PASSAGE TO READ:
#####

Three For Tolkien

With The Hobbit: An Unexpected Journey now in theaters, many folks, including myself, are enjoying a renewed interest in J.R.R. Tolkien’s seminal works of fantasy fiction, The Hobbit and The Lord of the Rings.  While these two stories, normally covering four total books and something like 1400 pages, provide a lot to chew on, Tolkien’s world and its rich tapestry of language, magic, and song will likely leave you wanting more.

Dozens of authors have written extensively on Middle-Earth and its denizens, but today I offer three of my personal favorites, in order of descending importance–by my own reckoning, at least!

#####

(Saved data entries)
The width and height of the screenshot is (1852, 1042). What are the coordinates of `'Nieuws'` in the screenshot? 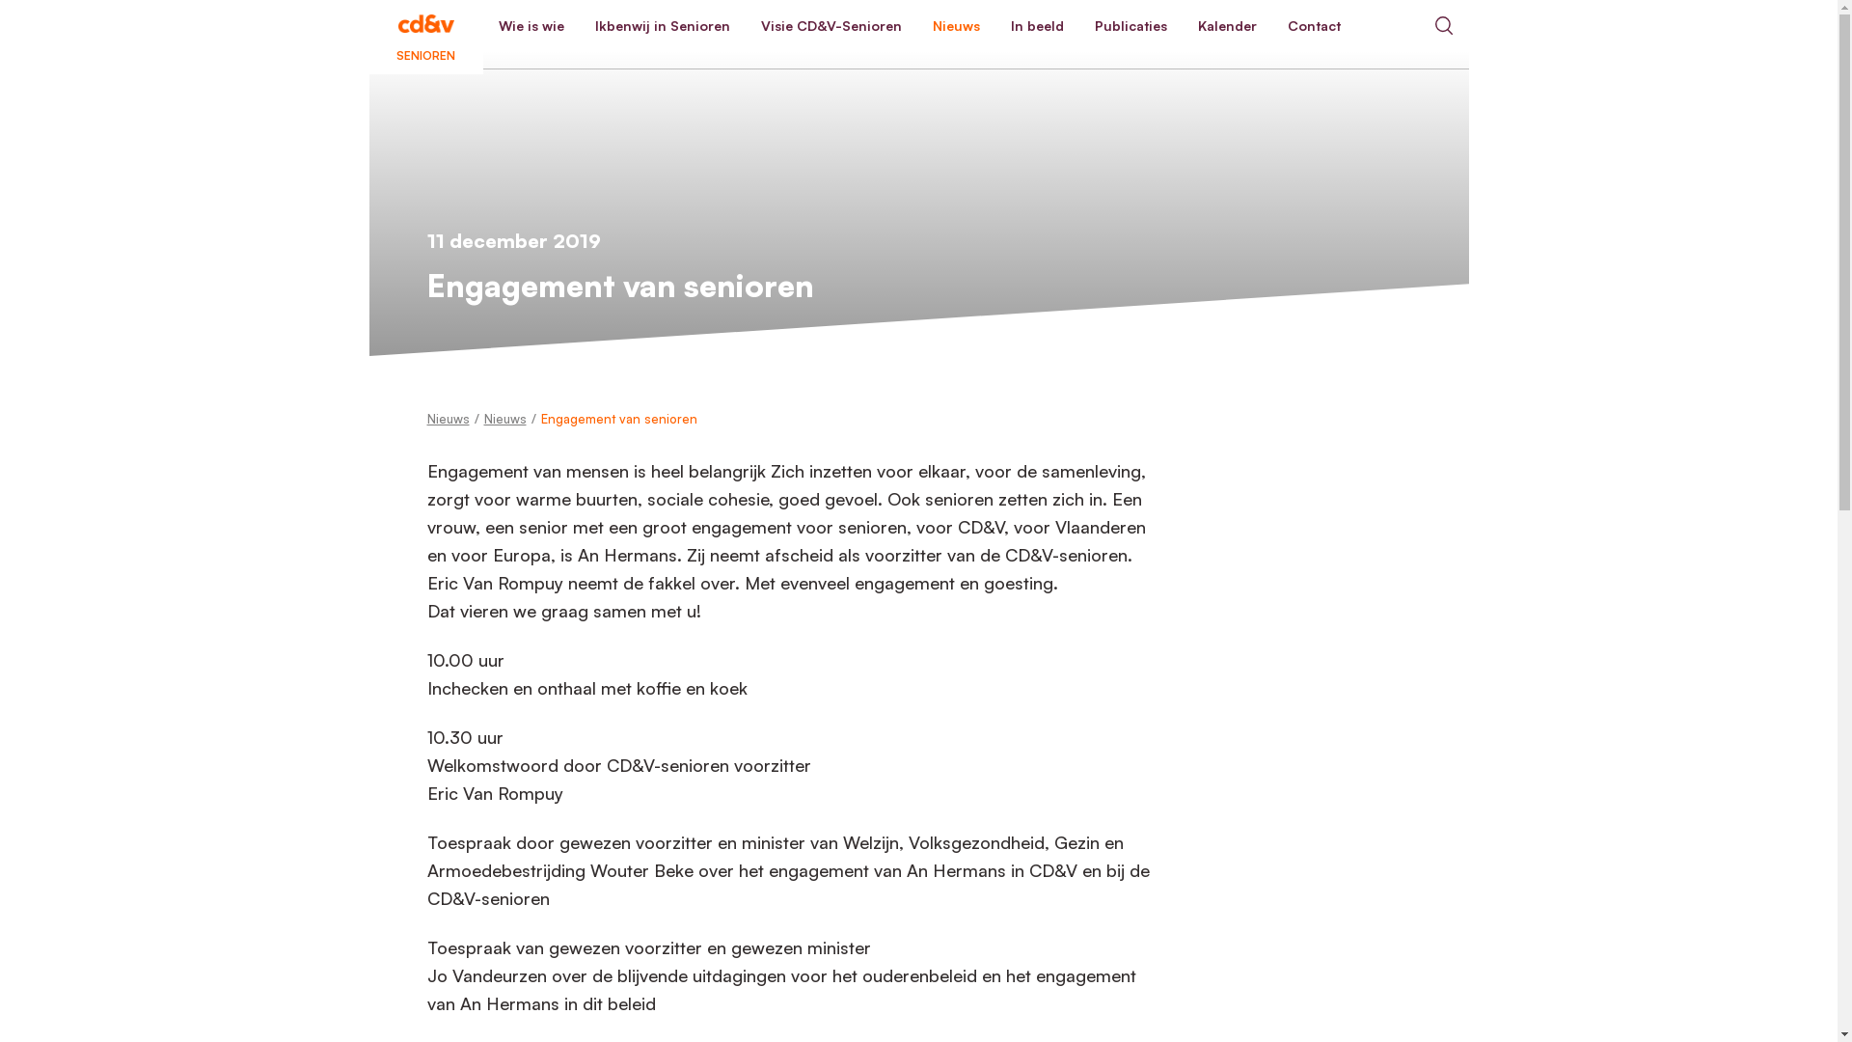 It's located at (504, 418).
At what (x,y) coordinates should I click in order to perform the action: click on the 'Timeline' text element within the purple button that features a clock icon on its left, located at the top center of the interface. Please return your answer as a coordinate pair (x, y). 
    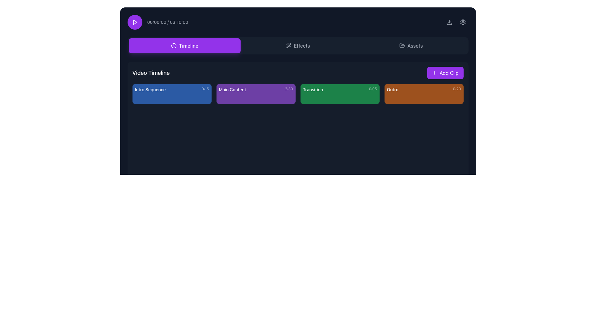
    Looking at the image, I should click on (188, 45).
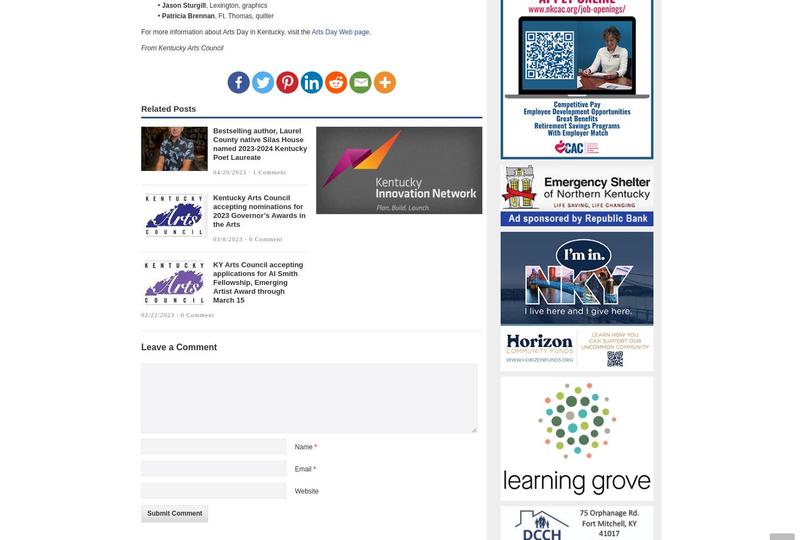  I want to click on 'Name', so click(304, 447).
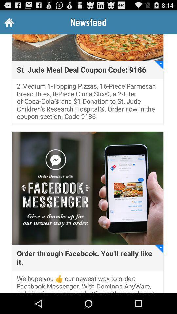  I want to click on the item at the top right corner, so click(159, 65).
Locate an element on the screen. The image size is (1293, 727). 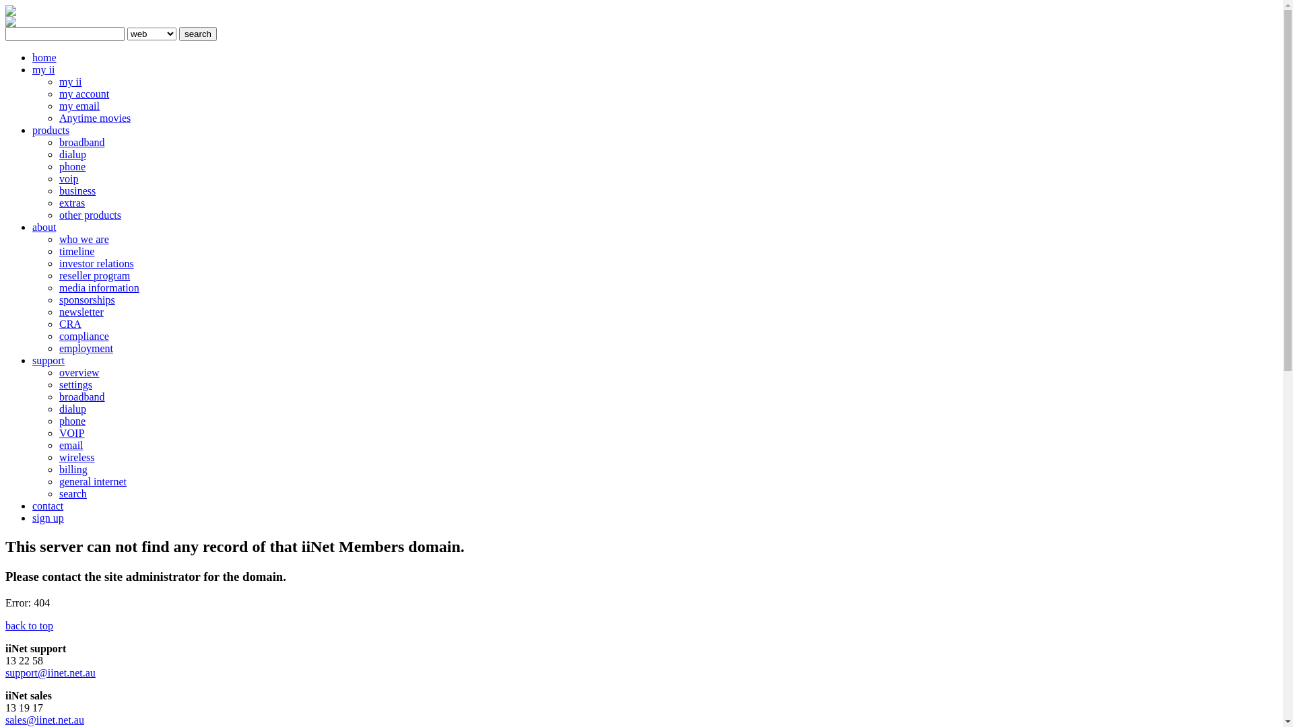
'my email' is located at coordinates (58, 105).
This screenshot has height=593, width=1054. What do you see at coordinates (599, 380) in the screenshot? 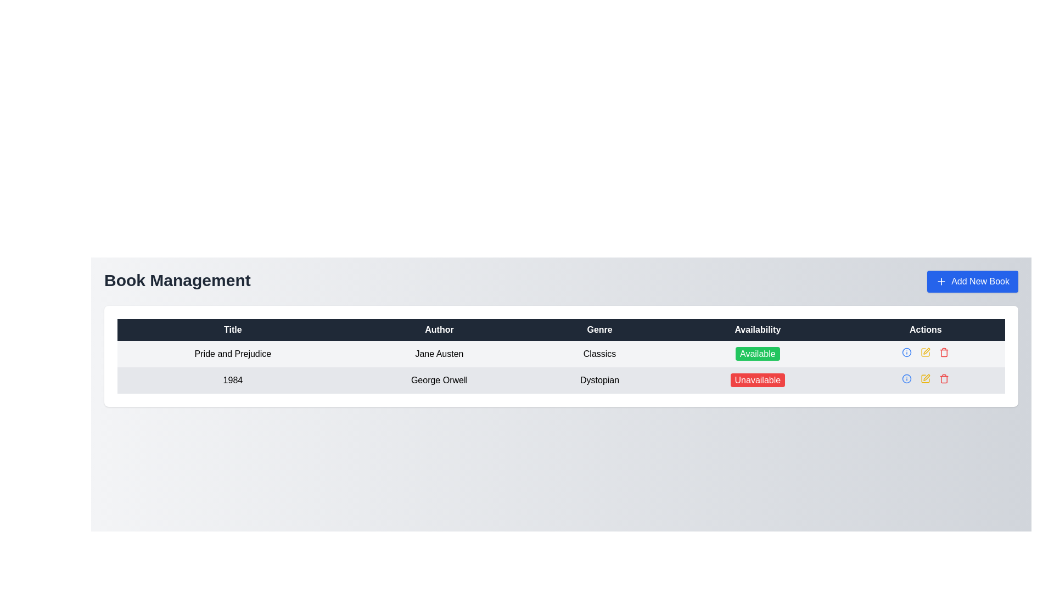
I see `the text label in the third cell of the second row of the table that represents the literary genre of the book '1984'` at bounding box center [599, 380].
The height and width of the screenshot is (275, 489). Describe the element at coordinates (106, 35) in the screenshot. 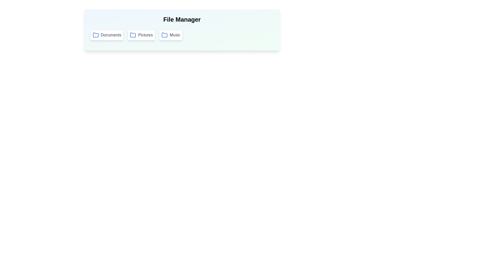

I see `the folder button labeled Documents` at that location.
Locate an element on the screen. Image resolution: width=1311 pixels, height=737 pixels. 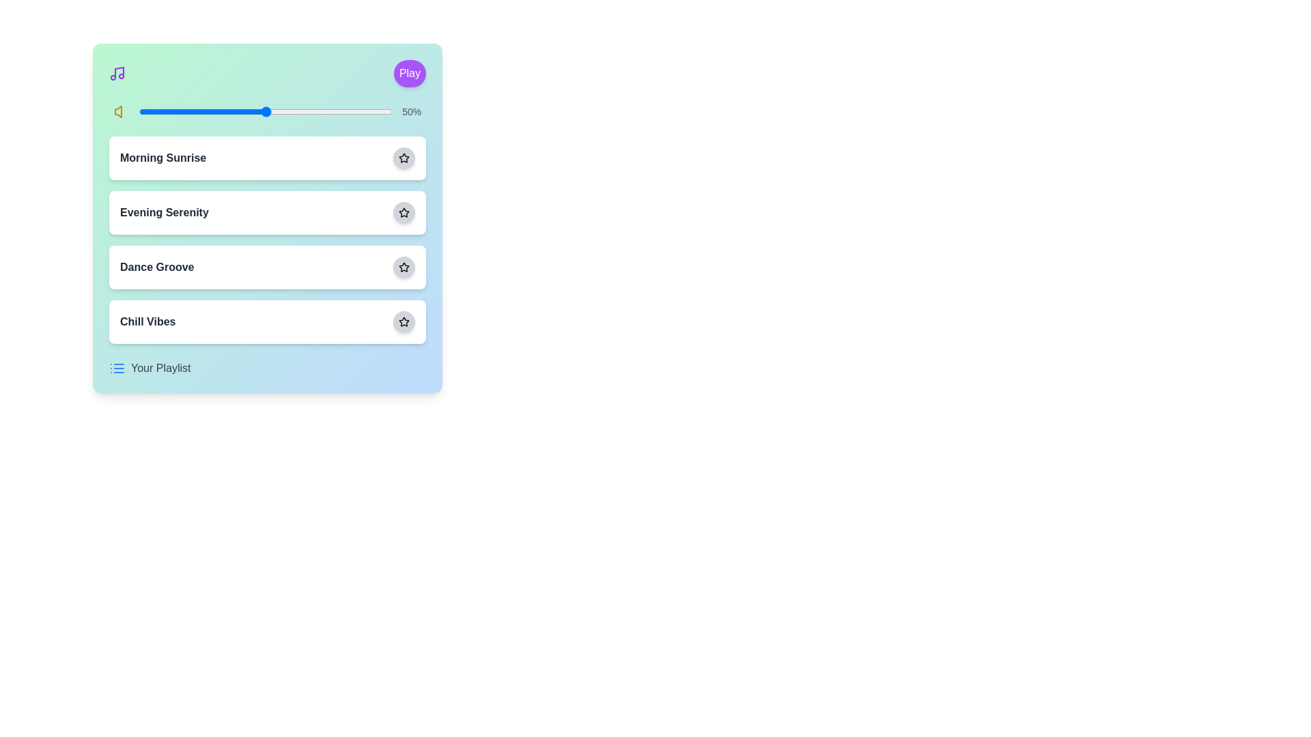
the favorite button for the 'Chill Vibes' item is located at coordinates (403, 322).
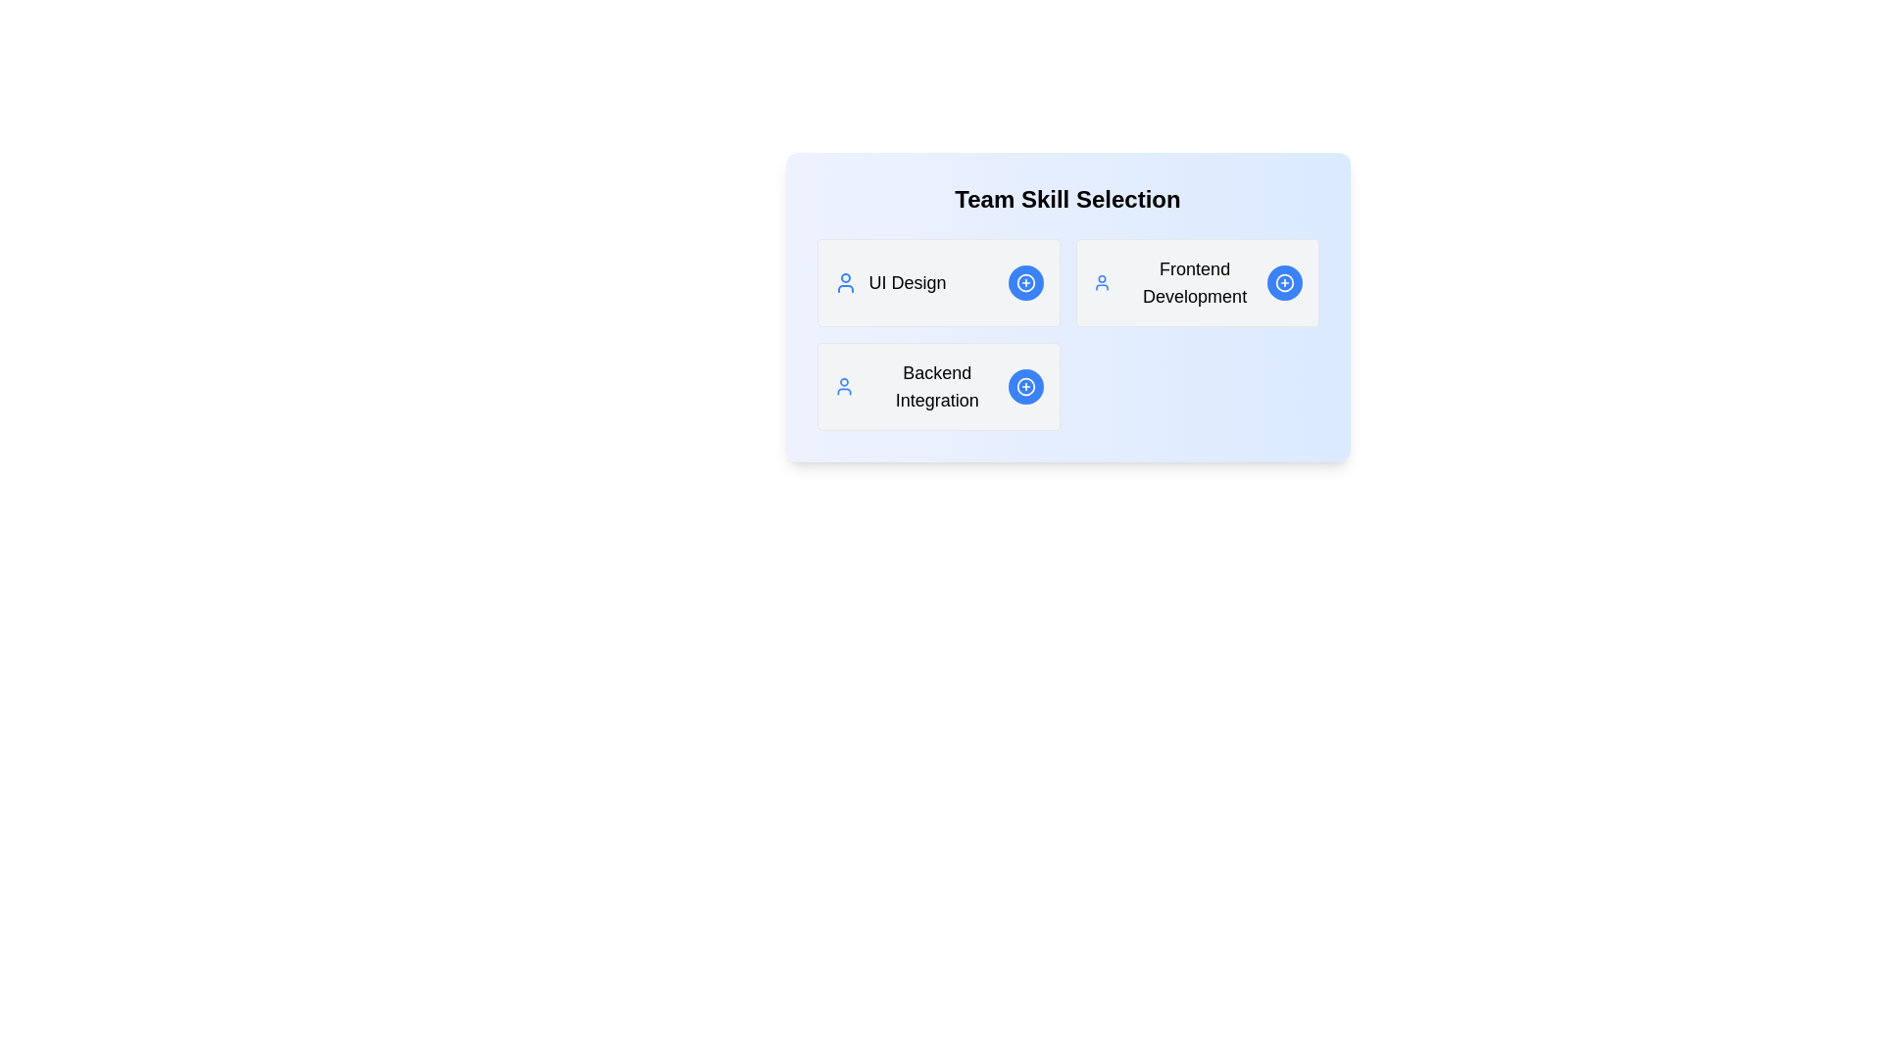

#####

THE TASKS:
• a. Please rewrite the paragraph of the Tolkien piece beginning "With The Hobbit: An Unexpected Journey" in shorter form, keeping its main facts.
• b. Swap "denizens" for "inhabitants" in the Tolkien piece, and write out the passage starting with "With The Hobbit: An" and going on through "reckoning, at least!" with that change.

EXERCISE ANSWERS:
• a. With The Hobbit: An Unexpected Journey in theaters, many people, the writer among them, are taking a fresh interest in J.R.R. Tolkien's fantasy classics The Hobbit and The Lord of the Rings. Although these stories usually fill four books and roughly 1400 pages, Tolkien's world of language, magic, and song will likely leave readers wanting more.

• b.
With The Hobbit: An Unexpected Journey now in theaters, many folks, including myself, are enjoying a renewed interest in J.R.R. Tolkien’s seminal works of fantasy fiction, The Hobbit and The Lord of the Rings.  While these two stories, normally covering four total books and something like 1400 pages, provide a lot to chew on, Tolkien’s world and its rich tapestry of language, magic, and song will likely leave you wanting more.

Dozens of authors have written extensively on Middle-Earth and its inhabitants, but today I offer three of my personal favorites, in order of descending importance–by my own reckoning, at least!